AVAILABLE RECORDS:
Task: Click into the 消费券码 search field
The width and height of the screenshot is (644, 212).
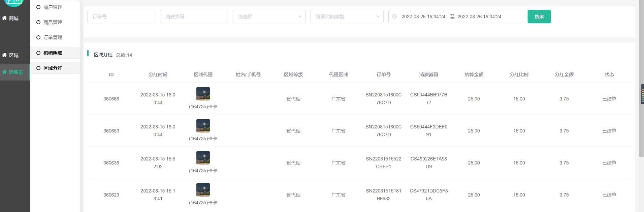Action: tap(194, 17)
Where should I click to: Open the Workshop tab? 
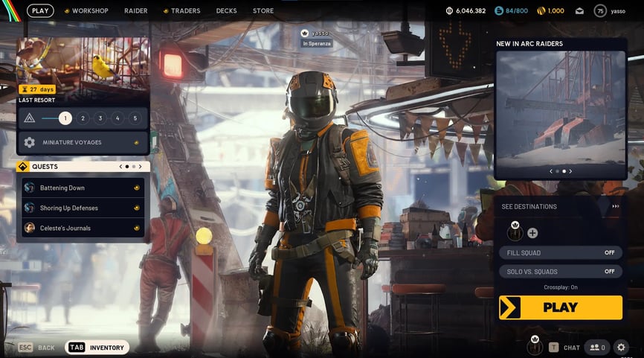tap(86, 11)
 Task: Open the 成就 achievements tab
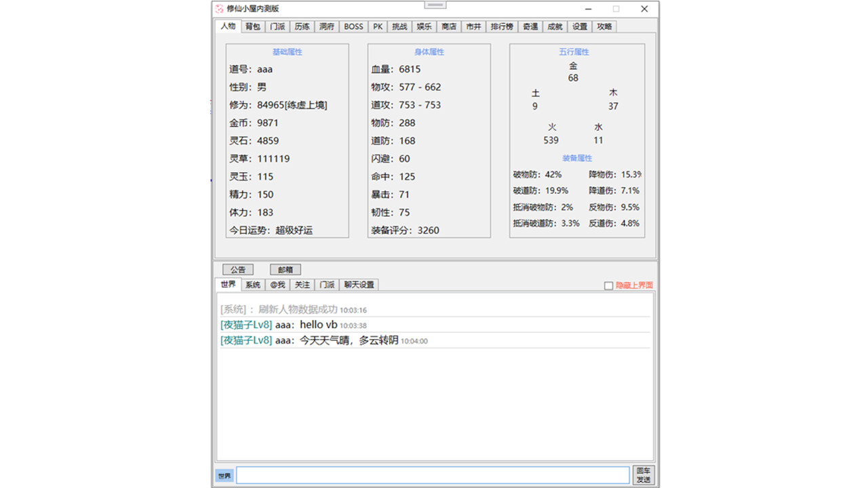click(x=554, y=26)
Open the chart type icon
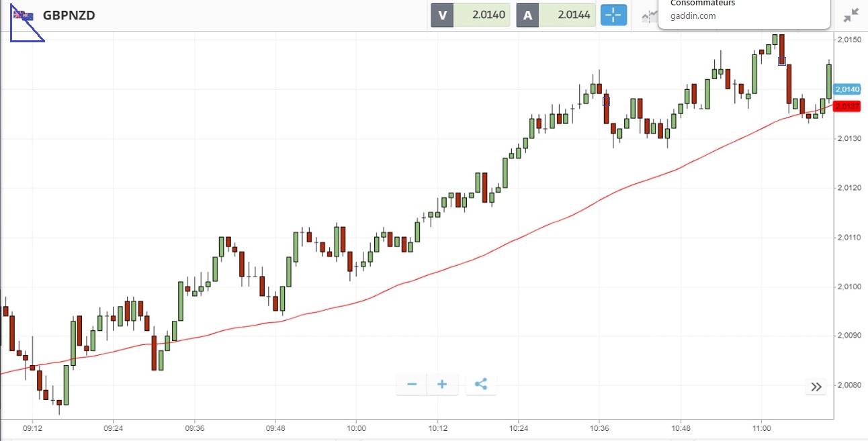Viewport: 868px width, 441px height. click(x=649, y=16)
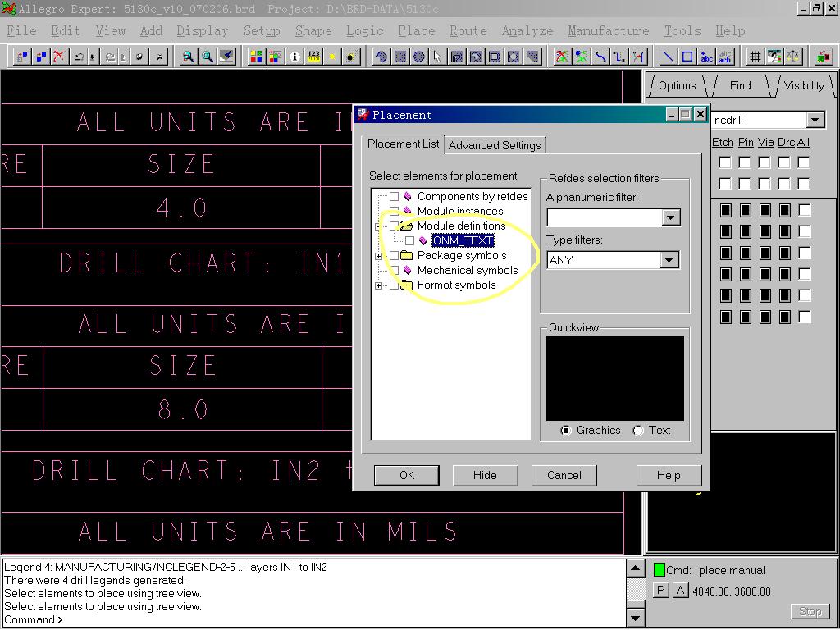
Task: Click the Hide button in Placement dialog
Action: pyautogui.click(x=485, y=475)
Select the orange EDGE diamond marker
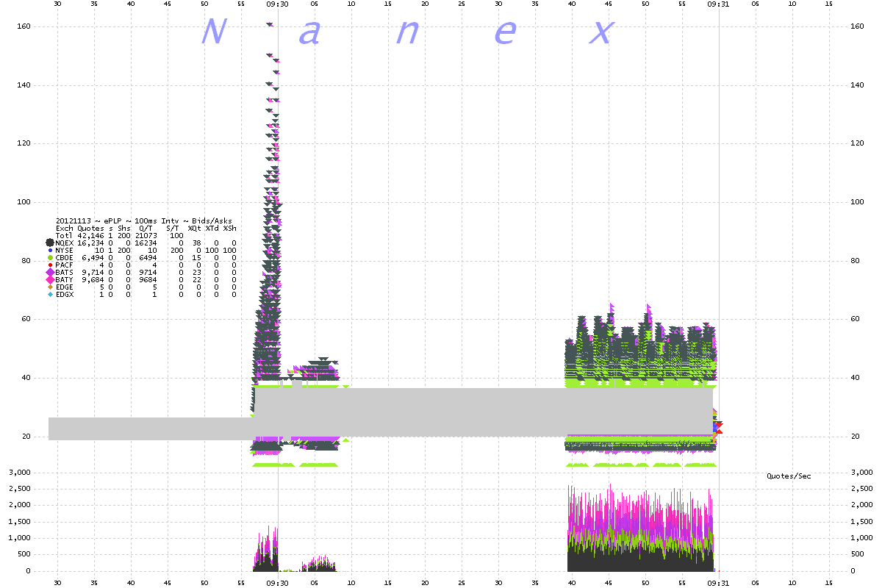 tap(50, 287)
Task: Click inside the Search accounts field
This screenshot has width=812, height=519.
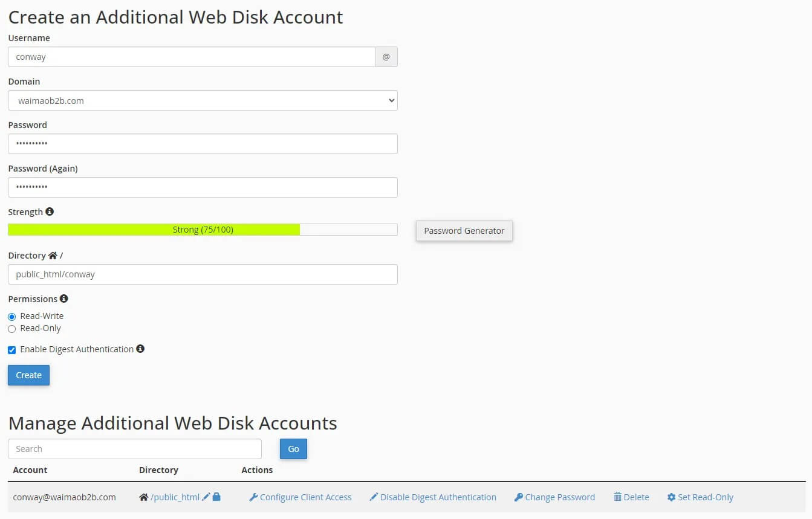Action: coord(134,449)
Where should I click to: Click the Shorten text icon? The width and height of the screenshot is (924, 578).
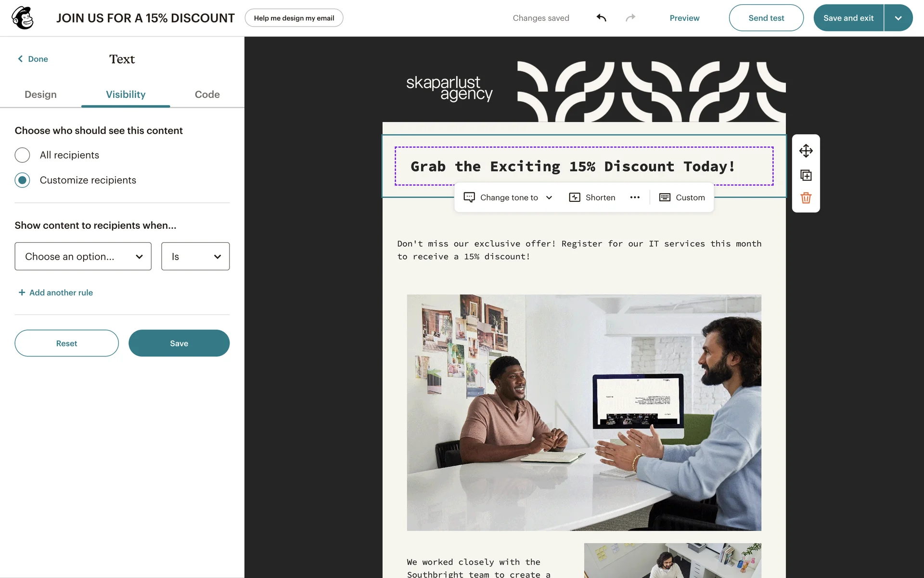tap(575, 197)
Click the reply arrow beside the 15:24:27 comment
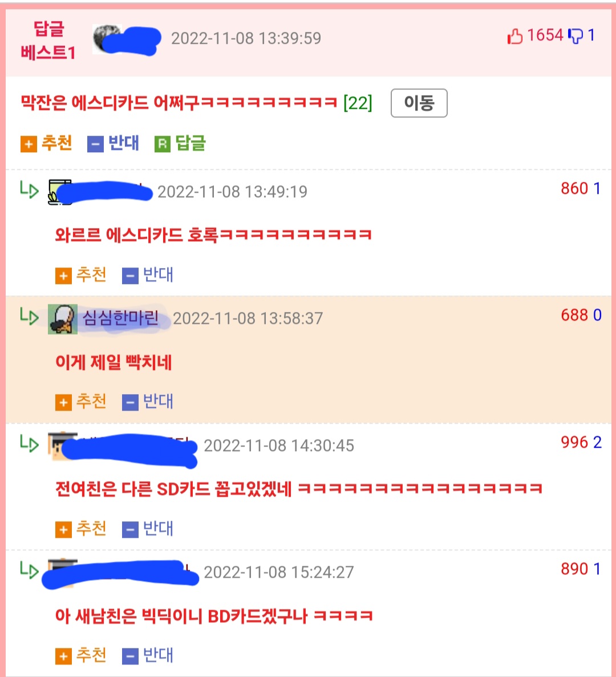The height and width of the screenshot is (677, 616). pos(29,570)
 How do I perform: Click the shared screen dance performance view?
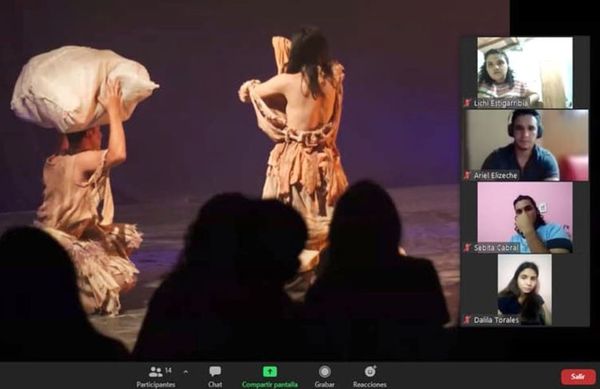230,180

YOUR ASSIGNMENT:
Only lines of the material that contain the word "field" belong in the answer; copy each one.

RESPONSE BOX:
Task: Click into the 消费券码 search field
Task: Click inside the Search accounts field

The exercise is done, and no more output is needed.